OBJECTIVE:
Which lines of the data contain the string "width"? Return every one of them in full, matching case exactly.

DATA RECORDS:
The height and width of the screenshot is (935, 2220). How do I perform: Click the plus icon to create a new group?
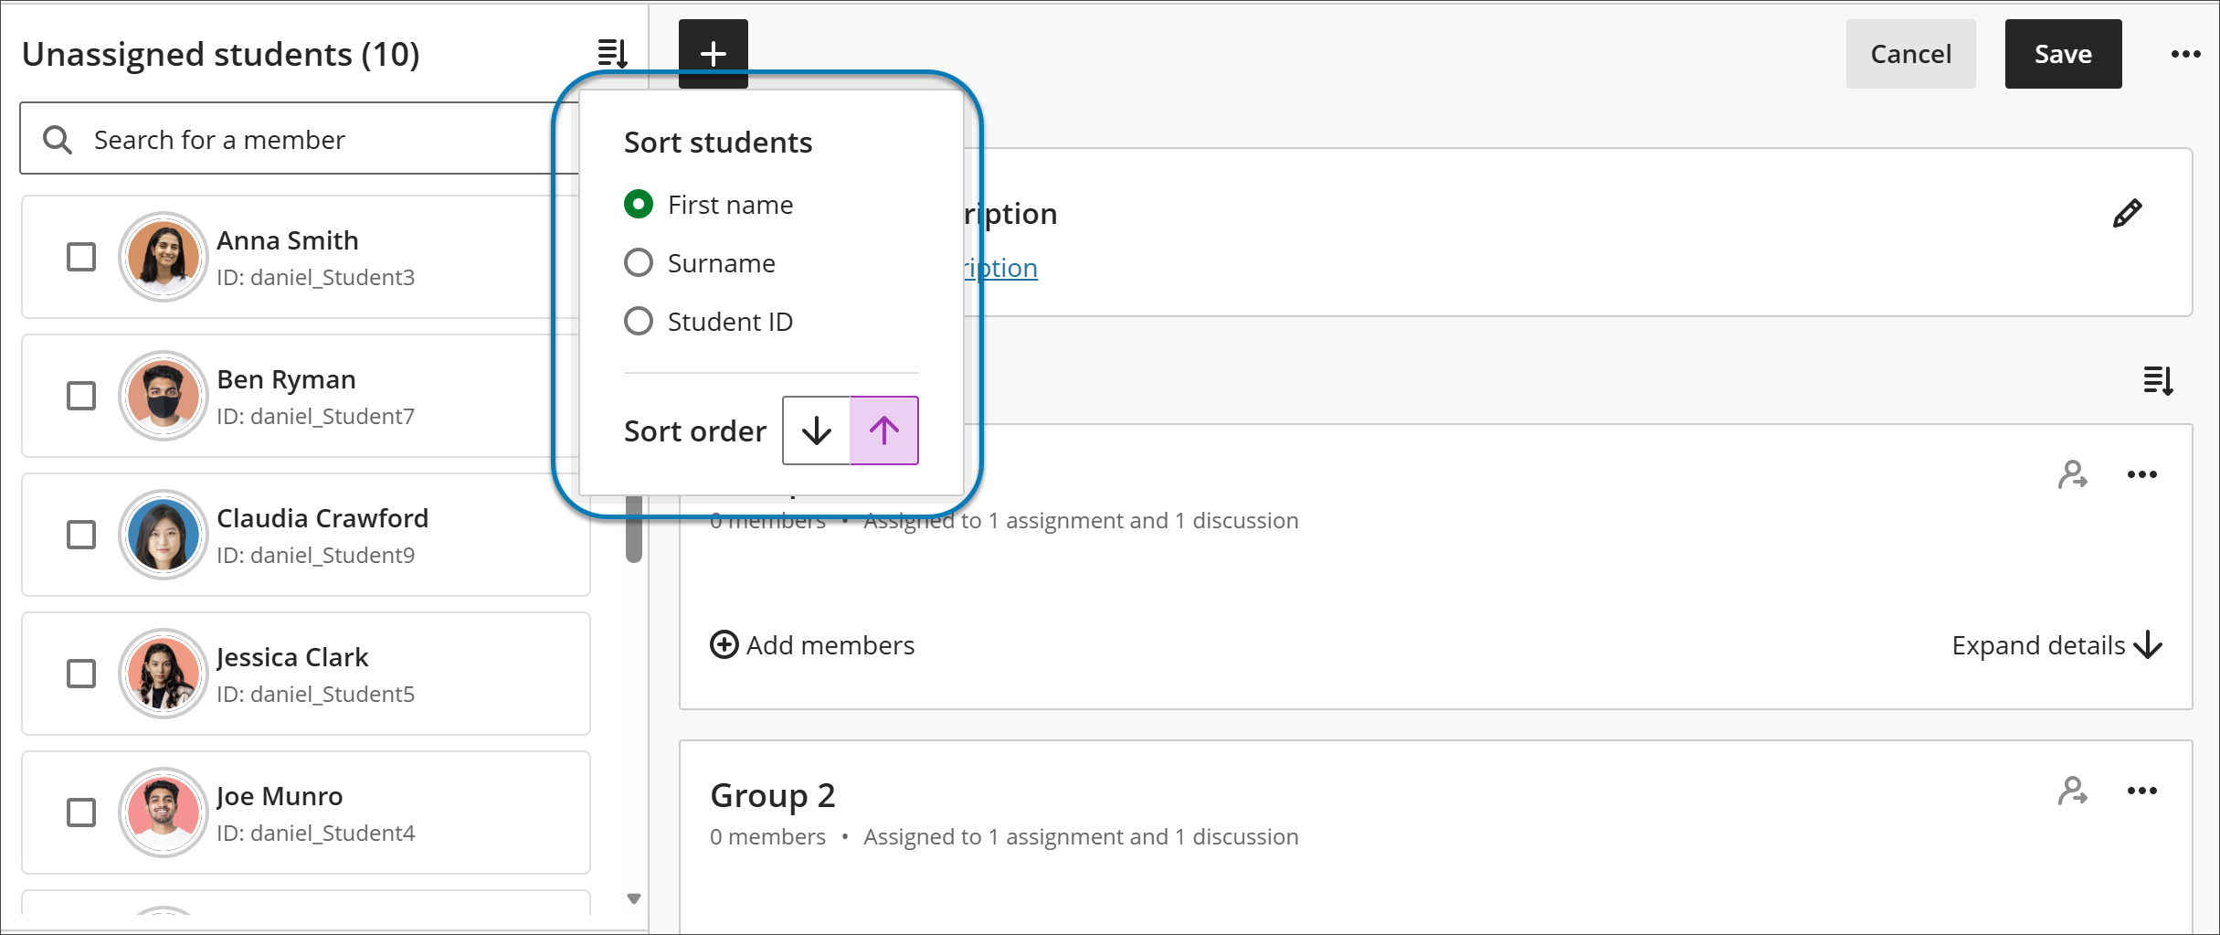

...

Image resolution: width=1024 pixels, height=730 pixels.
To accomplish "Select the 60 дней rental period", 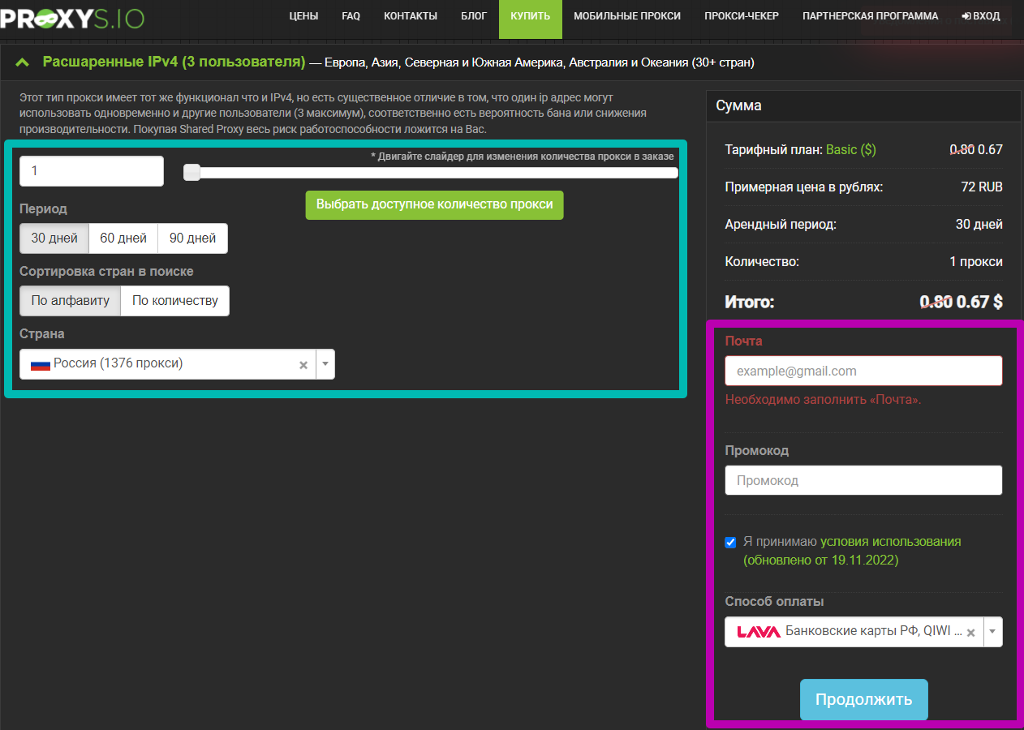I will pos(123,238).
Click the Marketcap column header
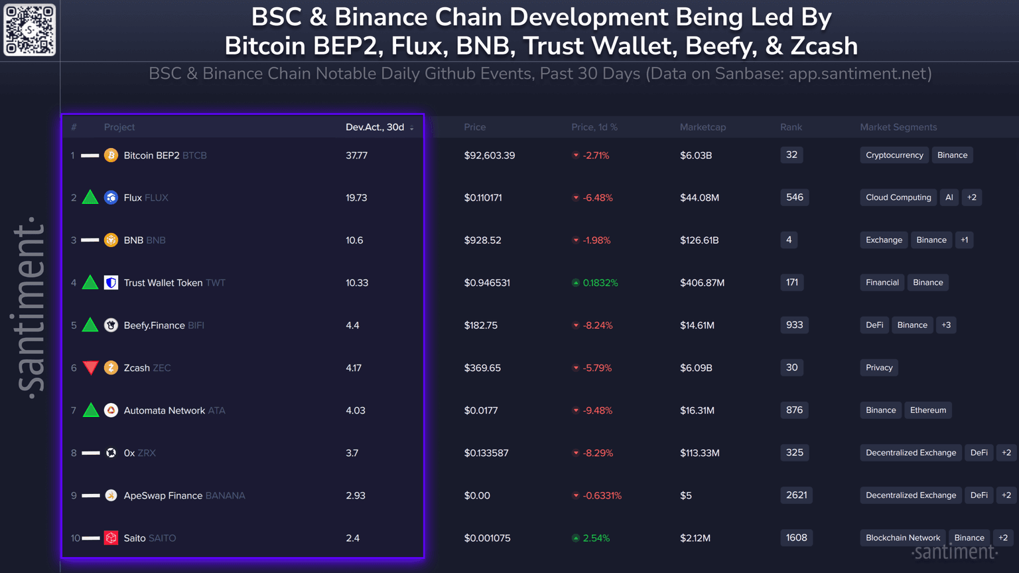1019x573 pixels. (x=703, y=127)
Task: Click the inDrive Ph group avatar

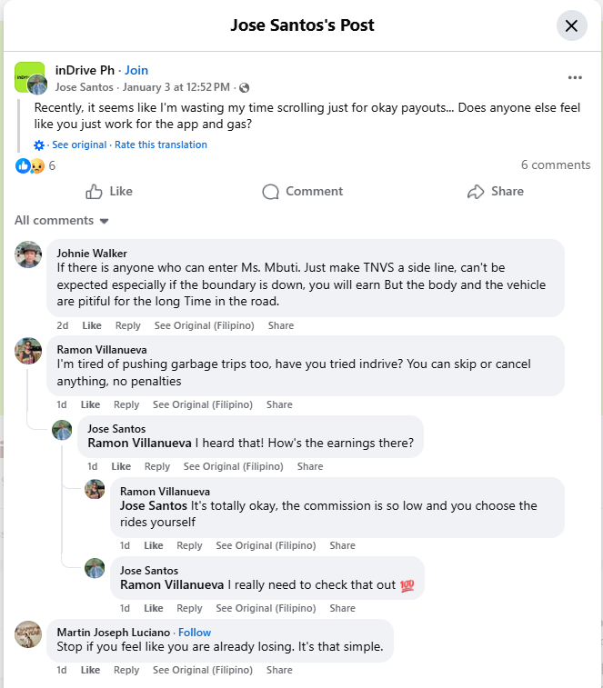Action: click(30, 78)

==

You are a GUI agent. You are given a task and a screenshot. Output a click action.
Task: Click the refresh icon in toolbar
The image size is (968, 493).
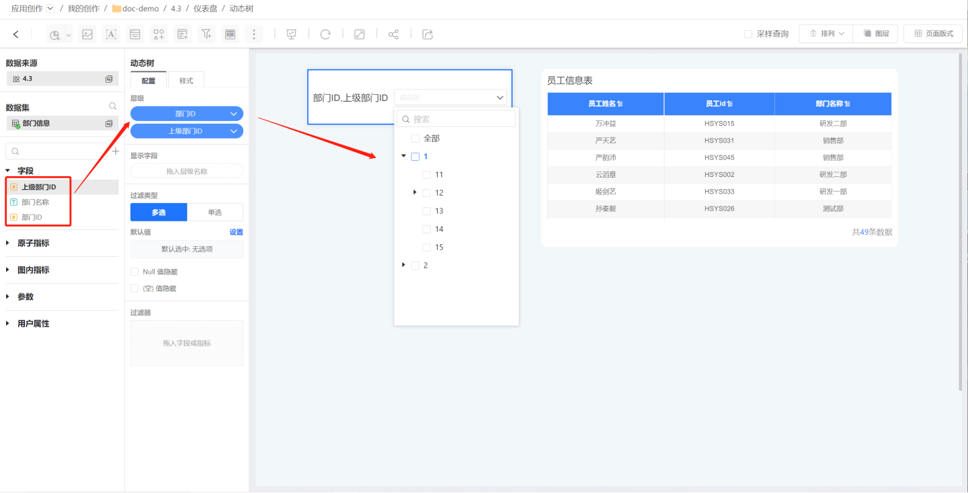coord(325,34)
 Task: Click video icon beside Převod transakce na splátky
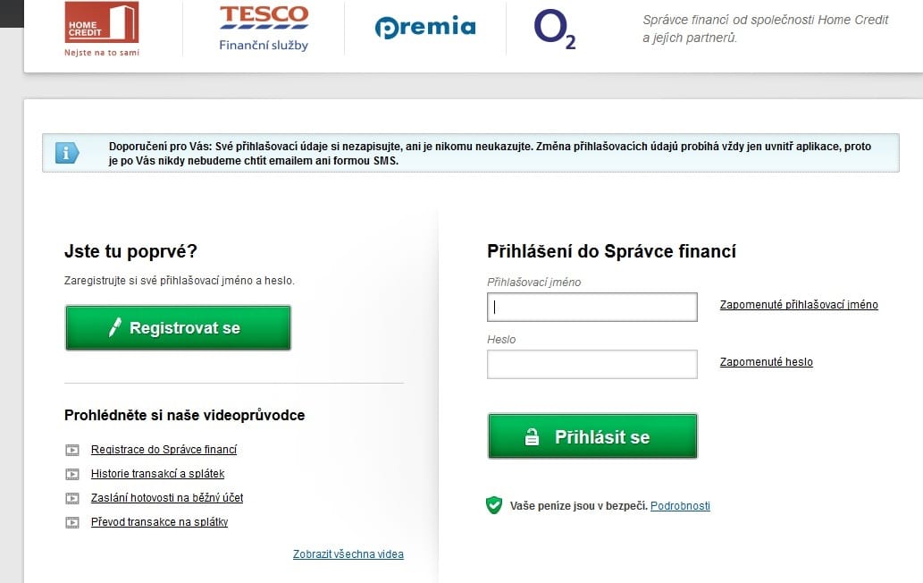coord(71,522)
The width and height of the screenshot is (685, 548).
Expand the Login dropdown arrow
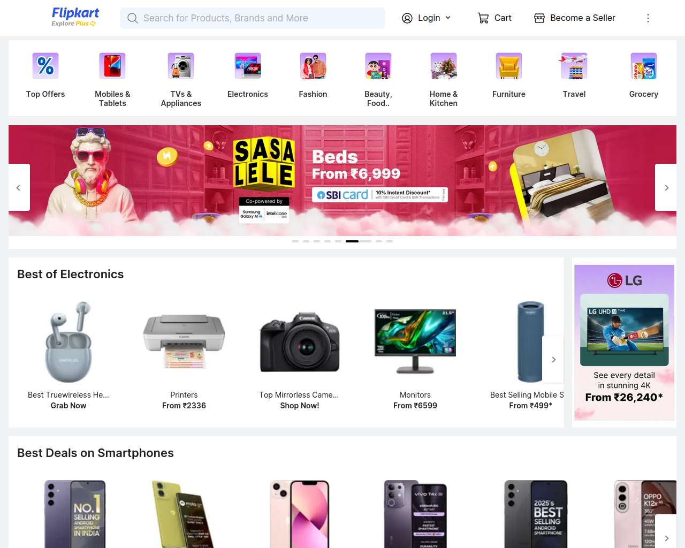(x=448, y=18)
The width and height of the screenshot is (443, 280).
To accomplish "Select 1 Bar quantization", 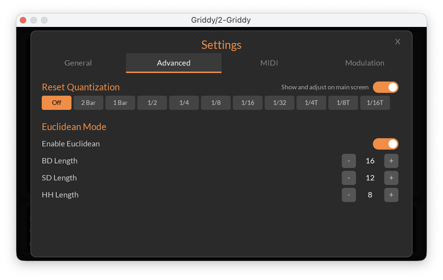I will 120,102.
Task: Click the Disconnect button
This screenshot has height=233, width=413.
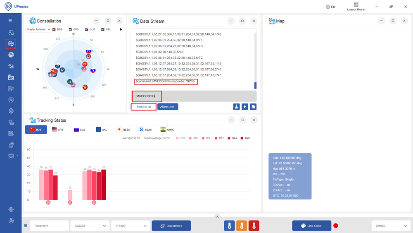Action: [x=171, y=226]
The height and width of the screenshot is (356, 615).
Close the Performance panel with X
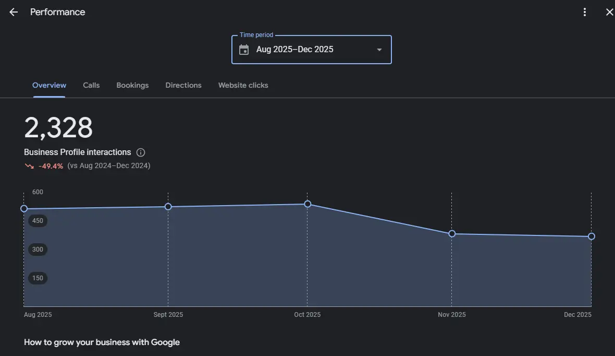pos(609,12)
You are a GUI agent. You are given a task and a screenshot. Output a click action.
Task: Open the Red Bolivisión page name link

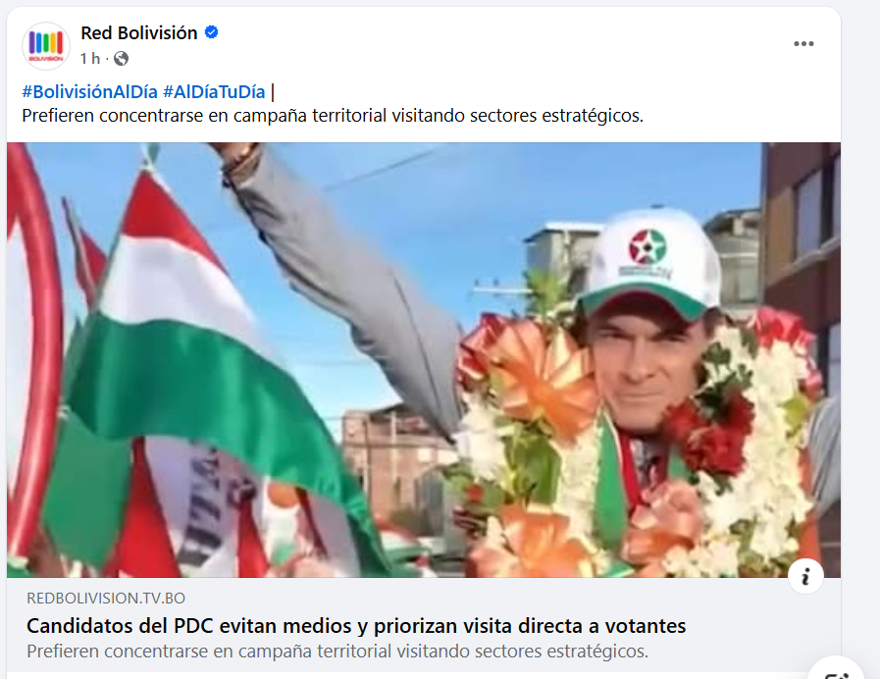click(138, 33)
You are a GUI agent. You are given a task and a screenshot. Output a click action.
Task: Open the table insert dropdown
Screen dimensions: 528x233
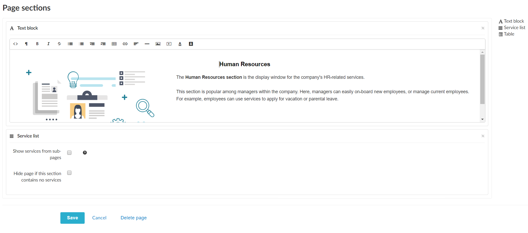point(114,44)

FINISHED TASK:
The height and width of the screenshot is (935, 2220). How do I perform: Click the plus icon to create a new group?
Image resolution: width=1024 pixels, height=730 pixels.
The width and height of the screenshot is (685, 548).
The width and height of the screenshot is (443, 280).
This screenshot has height=233, width=413.
The height and width of the screenshot is (356, 615).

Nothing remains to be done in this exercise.